以下、上記『翠松園道路対策組合解散のお知らせ』に関し私見を記す。
A 解散と理事長兼務(解散後も名前が存続)の矛盾
翠松園道路対策組合の解散が成立したとの前提に立てば、
1. 解散により消滅し最早存在しない組織(翠松園道路対策組合)が、代表者(翠松園道路対策組合理事長)を置くことはできない。
代表者を置くことができるのは、組織が形式的にであれ存続している限りにおいてのことである。
但し民法では、法人の解散に関し次の特例が認められている。
民法第73条【清算法人】
解散シタル法人ハ清算ノ目的ノ範囲内ニ於テハ其清算ノ終了ニ至ルマテ尚ホ存続スルモノト看做ス
しかし、翠松園道路対策組合は<権利能力なき社団>ではあるが、民法が定める<法人>には該当しない。また翠松園道路対策組合も清算が未了であることを否認している。
2. 従って、翠松園会会長が既に存在しない翠松園道路対策組合理事長を兼務できる筈はない。
3. 兼務が可能なのは、翠松園道路対策組合が形式的にであれ存続している限りにおいてのことである。
しかし、それは解散と対立する。
4. 名前が存続とは、以下が前提となる。
1) 実体的には存在の要件を満たしていないが
2) 形式的には組織存在の要件を満たしている
例えば、所謂ペーパーカンパニーは実体的には存在しない法人であるが、形式的には定款を有し、役員を置き、法人としての登記を行い、形式的には組織存在の要件を満たしている。
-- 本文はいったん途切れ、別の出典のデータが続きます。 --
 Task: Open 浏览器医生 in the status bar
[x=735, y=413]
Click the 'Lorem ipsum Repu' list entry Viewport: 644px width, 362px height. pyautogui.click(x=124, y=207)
かかる場合のみ、名前が存続していると言えるのである。
しかし翠松園道路対策組合は、解散を前提とする限り、実体的にも形式的にも存在していない。
5. それでもなおかつ兼務を主張するのであれば、それは、最早存在しない組織の代表者の地位を詐称することによってのみ可能である。
B 権利の委譲と理事長兼務(解散後も名前が存続)の矛盾
裁判の原告としての権利は翠松園道路対策組合から翠松園会へ委譲された、との前提に立てば、
1. 翠松園道路対策組合は権利を翠松園会へ委譲し、権利を放棄したのであるから、既に何も保全すべき権利を有していない。
確定判決あるいは認諾調書の効力が民事上の債権であるとすれば、民法第466条 弟1項の定めにより、譲渡が可能であると考えられる。
但し、債務者及び第三者に対抗力を有するためには、譲渡人及び譲受人の双方が書証をもって債権譲渡を確認する必要がある。
2. 「権利の保持と行使については翠松園会会長が翠松園道路対策組合理事長を兼務して行う」とは、権利の譲渡と背反する。
翠松園会が民事上の債権の譲受人となったのであれば、譲受人の代表者として翠松園会会長が債権者を代表しうる。
兼務を主張することにより、譲受人が譲渡人を兼務することとなり、債権譲渡について齟齬をきたすこととなる。
3. 裁判(平成2年ワ第1109号及び 平成4年ワ第2936号)では、翠松園道路対策組合の当事者能力及び原告適格が第一の争点となった。
上記翠松園道路対策組合の決議では、今後係争となった場合、債権が何処に帰すのかを始め当事者能力を争点とされる危険性がある。
C 翠松園道路対策組合決議における二律背反
1. 上述の通り、今回、翠松園道路対策組合は二律背反する決議を行っている。
2. 翠松園道路対策組合は解散したのか、本当に解散しえたのか、私には疑問である。
3. もとより私は法律の専門家ではない。